Кодекс Хранителя
Шрифт:
— Интересненько, — позволила Эвереста. — Разложи подробно, как умеешь, желательно в письменном виде.
Следующий час послушник кропотливо записывал роли, а Самсон все больше хмурился. От проработки характеров учащихся этим парнем бросало в дрожь. Перед ним не среднестатистический послушник сидел, а беспринципный мозг… Однозначно, если идея выгорит, что на первый взгляд было весьма сомнительно, то этот Хранитель получит отменную кликуху с легкой руки Виртуозова.
* * *
Ррухи тихо упала в объятия Хадисы и заплакала.
Хадиса молча гладила ее по голове и не могла понять, почему там, где у нее должно было возникнуть чувство, образовалось чёрное невнятное пятно, словно кто-то навесил ширму на ее боль.
Ее взгляд бездумно блуждал по палате, выхватывая детали: единственное окно, глухо запечатанное магией, ажурную вязь заговора, которая легла на стекло едва светящимися линиями, энергетическую сетку, плотной структурой вьющуюся вдоль стен, пола и потолка, яркие розетки лечащего заклинания над головой и под ногами феи, сотворившие некое подобие лабораторной колбы…
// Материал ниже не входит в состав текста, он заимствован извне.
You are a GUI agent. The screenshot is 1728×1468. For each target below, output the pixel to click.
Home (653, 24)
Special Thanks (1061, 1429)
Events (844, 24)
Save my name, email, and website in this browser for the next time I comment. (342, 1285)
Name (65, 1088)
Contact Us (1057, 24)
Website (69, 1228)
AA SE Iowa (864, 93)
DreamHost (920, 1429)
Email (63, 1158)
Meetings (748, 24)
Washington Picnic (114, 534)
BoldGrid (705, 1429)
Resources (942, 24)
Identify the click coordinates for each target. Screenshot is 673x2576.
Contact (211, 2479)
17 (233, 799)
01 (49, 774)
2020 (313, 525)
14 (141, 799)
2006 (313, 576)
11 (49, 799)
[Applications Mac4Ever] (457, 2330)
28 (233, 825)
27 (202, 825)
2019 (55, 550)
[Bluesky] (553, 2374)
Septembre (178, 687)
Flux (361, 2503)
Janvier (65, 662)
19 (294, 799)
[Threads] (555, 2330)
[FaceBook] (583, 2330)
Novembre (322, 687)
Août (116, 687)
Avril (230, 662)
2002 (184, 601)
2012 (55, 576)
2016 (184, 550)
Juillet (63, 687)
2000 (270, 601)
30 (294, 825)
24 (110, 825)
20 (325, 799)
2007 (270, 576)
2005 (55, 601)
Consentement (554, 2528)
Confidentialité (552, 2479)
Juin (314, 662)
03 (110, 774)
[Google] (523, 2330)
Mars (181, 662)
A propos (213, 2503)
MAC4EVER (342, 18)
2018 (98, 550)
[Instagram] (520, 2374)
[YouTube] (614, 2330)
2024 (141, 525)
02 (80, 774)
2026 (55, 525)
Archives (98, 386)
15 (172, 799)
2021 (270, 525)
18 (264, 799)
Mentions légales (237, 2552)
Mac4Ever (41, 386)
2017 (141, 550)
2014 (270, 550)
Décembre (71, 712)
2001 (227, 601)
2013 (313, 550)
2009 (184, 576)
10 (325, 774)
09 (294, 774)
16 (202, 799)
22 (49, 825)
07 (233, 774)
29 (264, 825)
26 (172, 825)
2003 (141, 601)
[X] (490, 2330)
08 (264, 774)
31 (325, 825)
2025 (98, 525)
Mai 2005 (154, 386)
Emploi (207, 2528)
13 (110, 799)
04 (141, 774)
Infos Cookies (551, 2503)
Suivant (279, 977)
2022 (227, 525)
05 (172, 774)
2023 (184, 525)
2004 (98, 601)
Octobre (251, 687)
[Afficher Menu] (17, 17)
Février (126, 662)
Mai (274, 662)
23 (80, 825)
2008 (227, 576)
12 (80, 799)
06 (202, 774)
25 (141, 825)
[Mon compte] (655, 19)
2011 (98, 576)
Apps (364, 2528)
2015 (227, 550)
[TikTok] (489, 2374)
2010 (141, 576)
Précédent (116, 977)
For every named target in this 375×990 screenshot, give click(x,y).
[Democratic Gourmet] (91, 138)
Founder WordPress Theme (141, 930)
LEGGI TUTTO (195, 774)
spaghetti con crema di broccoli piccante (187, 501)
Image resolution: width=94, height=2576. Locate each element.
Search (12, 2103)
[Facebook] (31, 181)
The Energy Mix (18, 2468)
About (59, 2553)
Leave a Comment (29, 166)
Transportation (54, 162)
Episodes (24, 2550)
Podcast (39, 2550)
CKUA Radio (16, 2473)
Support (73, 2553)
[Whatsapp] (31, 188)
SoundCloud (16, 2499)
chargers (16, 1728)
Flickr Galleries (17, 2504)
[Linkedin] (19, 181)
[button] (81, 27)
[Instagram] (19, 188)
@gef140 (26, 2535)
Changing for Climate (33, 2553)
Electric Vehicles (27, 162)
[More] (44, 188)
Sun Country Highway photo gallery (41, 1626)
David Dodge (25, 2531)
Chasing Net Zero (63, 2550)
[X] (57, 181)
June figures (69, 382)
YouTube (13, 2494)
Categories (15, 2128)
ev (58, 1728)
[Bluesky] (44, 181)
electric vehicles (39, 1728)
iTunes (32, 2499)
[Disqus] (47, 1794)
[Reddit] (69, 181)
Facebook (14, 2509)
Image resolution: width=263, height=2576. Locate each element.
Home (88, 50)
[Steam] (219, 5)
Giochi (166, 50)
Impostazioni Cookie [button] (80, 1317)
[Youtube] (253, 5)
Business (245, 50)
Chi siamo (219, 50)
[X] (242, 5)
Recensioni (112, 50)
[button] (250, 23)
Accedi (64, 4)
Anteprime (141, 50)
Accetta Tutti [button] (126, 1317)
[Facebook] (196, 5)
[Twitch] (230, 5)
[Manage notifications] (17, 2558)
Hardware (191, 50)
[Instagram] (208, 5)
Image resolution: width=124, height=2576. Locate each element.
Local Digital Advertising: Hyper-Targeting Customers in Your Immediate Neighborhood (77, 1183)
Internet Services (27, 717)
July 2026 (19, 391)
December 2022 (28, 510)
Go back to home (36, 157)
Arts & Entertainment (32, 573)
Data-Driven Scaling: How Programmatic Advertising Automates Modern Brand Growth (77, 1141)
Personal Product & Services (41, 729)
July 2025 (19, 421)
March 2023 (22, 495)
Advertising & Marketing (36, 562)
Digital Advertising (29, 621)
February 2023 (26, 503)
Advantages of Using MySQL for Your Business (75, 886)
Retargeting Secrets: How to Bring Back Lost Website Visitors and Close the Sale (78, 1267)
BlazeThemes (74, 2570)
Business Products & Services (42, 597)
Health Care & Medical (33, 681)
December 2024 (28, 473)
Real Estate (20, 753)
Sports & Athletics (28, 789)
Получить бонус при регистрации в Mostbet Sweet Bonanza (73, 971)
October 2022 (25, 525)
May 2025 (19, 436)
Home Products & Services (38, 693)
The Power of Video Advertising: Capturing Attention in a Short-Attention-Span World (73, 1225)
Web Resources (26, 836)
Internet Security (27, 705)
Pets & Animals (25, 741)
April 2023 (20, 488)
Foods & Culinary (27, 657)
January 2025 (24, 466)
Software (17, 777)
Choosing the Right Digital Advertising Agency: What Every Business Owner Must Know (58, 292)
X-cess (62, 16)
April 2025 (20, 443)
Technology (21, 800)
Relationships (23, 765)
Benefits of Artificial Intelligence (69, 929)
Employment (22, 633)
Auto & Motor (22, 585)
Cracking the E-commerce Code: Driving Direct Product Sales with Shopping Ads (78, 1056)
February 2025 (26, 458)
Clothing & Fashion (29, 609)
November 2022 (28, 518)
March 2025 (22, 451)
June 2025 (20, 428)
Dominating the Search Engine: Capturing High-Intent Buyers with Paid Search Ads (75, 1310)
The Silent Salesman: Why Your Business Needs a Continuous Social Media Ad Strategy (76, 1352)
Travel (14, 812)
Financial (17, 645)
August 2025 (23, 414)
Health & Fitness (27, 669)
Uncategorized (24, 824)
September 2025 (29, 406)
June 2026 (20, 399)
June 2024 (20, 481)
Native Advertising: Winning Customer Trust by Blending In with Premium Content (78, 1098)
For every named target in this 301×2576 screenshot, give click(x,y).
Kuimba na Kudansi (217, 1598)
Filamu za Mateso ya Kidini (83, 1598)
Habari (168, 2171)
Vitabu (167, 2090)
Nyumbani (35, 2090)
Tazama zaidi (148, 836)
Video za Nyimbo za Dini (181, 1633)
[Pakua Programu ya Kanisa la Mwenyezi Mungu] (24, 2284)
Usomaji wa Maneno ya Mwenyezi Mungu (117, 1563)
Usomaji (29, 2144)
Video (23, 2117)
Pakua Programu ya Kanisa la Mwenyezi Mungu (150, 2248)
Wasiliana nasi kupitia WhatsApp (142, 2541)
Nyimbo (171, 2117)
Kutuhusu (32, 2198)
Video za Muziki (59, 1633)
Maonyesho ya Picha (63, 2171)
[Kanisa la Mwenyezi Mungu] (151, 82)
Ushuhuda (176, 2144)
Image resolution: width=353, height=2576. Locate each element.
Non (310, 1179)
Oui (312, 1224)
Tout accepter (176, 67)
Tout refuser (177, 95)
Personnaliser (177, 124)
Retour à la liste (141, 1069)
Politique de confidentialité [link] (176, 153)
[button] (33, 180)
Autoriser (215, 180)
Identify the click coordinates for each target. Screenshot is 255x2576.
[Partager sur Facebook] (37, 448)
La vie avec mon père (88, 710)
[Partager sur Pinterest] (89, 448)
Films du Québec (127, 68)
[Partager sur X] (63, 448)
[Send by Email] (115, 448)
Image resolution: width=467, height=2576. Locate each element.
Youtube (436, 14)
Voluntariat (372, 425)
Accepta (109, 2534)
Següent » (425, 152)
Пальцы демоницы механически зарылись в волосы Ррухи, а взгляд тем временем отметил косу, легшую на хрупкие плечи феи толстым канатом. На ее щиколотках и запястьях виднелись следы от въевшихся под кожу подавителей. Тело медленно вращалось вокруг оси, словно диковинный глобус: экспонат кунсткамеры в музее Изящных искусств… Вскоре взору предстала полуобнаженная спина, на которой начали пробиваться новые крылья, словно два диковинных стеклянных цветка, распустивших по единственному бархатному лепестку из-под лопаток.
За ее спиной раздосадованный неожиданными гостьями Рубин медленно опустил руку, радуясь, что успел наложить на Хадису эмоциональный блок. Уровень ее эманации выровнялся, что невольно обрадовало. Крамольные мысли, возникшие в голове, отступили на второй план. Грамотный блок получился, а главное — своевременный. Хоть бери и памятник себе ставь.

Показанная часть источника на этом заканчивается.